> Extrait source:
^^^^

En mettant ses pas dans ceux de Corot, qui fut peintre des routes, de
celles qui l’incitaient au plaisir de la marche et de la découverte sans
idée de destination précise en tête, Marie Alloy entre également dans
des paysages qu’elle connaît. Elle s’arrête et lit avec son propre
regard de peintre la luminosité, l’alignement des maisons basses, le
porche d’une ferme, les saules, leurs ombres et les deux personnages
sans vrai visage qui composent, en une subtile harmonie de couleurs et
de nuances, Une Route près d’Arras, tableau de taille modeste
(45 x 35 cm) peint vers 1855-1858. Ce faisant, elle effectue un retour
sur les lieux qui furent ceux de son enfance, se remémorant certains
chemins couverts d’une terre tout aussi ocre et les perspectives d’un
identique ciel sans fin.
« Habitant Sin-Le-Noble, toute jeune encore, je prenais le chemin que
Corot avait représenté, je l’ignorais alors, pour aller dans ma famille
paternelle. Il traversait les champs et longeait de petites maisons
alignées. »

^^^^

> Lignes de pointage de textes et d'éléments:

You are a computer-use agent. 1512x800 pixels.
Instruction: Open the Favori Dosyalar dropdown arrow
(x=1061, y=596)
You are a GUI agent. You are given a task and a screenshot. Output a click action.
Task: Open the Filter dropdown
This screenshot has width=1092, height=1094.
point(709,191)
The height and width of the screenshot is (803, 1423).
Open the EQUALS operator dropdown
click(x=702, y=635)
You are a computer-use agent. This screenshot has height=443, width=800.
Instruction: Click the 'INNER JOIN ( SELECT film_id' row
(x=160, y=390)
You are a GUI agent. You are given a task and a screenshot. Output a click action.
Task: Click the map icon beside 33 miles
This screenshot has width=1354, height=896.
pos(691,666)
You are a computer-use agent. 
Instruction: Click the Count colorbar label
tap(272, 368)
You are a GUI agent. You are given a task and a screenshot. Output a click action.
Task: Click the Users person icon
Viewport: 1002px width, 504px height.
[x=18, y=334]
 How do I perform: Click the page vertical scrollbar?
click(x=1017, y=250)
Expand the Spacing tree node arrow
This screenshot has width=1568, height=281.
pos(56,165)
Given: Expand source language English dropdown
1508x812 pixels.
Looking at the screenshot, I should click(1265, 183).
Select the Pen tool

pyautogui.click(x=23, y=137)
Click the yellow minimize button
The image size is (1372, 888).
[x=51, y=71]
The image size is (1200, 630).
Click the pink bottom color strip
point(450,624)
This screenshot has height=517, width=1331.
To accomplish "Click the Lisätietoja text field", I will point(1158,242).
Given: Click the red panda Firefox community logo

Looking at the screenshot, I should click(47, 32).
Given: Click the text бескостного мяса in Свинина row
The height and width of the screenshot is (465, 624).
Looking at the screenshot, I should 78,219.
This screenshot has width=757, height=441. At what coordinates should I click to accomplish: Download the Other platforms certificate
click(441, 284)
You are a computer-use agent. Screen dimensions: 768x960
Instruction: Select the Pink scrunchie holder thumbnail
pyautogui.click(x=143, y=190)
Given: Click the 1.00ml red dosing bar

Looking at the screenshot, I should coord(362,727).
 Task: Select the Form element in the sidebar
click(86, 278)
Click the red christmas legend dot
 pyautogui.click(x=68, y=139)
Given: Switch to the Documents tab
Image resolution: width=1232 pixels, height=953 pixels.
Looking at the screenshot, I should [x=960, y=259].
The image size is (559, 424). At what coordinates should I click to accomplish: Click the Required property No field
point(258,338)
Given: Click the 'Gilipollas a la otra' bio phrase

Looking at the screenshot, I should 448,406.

^^^^

> Liste des tâches:
1. Pouvez-vous transcrire le passage du texte sur Corot compris entre « En mettant ses » et « ciel sans fin. », bornes incluses ?
2. Pourriez-vous reprendre le texte sur Corot à la suite de sa dernière phrase ?
Ces lignes forment un matériau distinct du texte sur Corot.

> Réponses:
1.
En mettant ses pas dans ceux de Corot, qui fut peintre des routes, de
celles qui l’incitaient au plaisir de la marche et de la découverte sans
idée de destination précise en tête, Marie Alloy entre également dans
des paysages qu’elle connaît. Elle s’arrête et lit avec son propre
regard de peintre la luminosité, l’alignement des maisons basses, le
porche d’une ferme, les saules, leurs ombres et les deux personnages
sans vrai visage qui composent, en une subtile harmonie de couleurs et
de nuances, Une Route près d’Arras, tableau de taille modeste
(45 x 35 cm) peint vers 1855-1858. Ce faisant, elle effectue un retour
sur les lieux qui furent ceux de son enfance, se remémorant certains
chemins couverts d’une terre tout aussi ocre et les perspectives d’un
identique ciel sans fin.

2.
Elle note la discrétion qui est (et sera toujours) celle de cet homme
qui cherche « la vérité en peinture » et qui n’use jamais d’artifice
pour lier ce qui veille et travaille en lui à ce qui s’offre à son
regard sensible.
« Nul besoin de pittoresque, l’honnêteté du regard de Corot se révèle, sa vision est claire, sa touche sait être sensation. »
Le passage dans ces lieux dont Corot s’imprégna longuement, non seulement dans Une Route près d’Arras, mais aussi dans Le Beffroi de Douai ou La Route de Sin-le-Noble ou Près d’Arras, les bûcheronnes,
est pour Marie Alloy « propice au bourdonnement des souvenirs », qu’ils
soient visuels ou plus secrets, plus intérieurs, reliés aux poètes qui
ont arpenté ces mêmes itinéraires (d’abord Marceline Desbordes-Valmore
puis le jeune Rimbaud faisant halte rue d’Esquerchin à Douai en 1870) ou
ancrés dans l’intimité d’un jardin et d’une maison d’enfance bâtie non
loin du bassin minier.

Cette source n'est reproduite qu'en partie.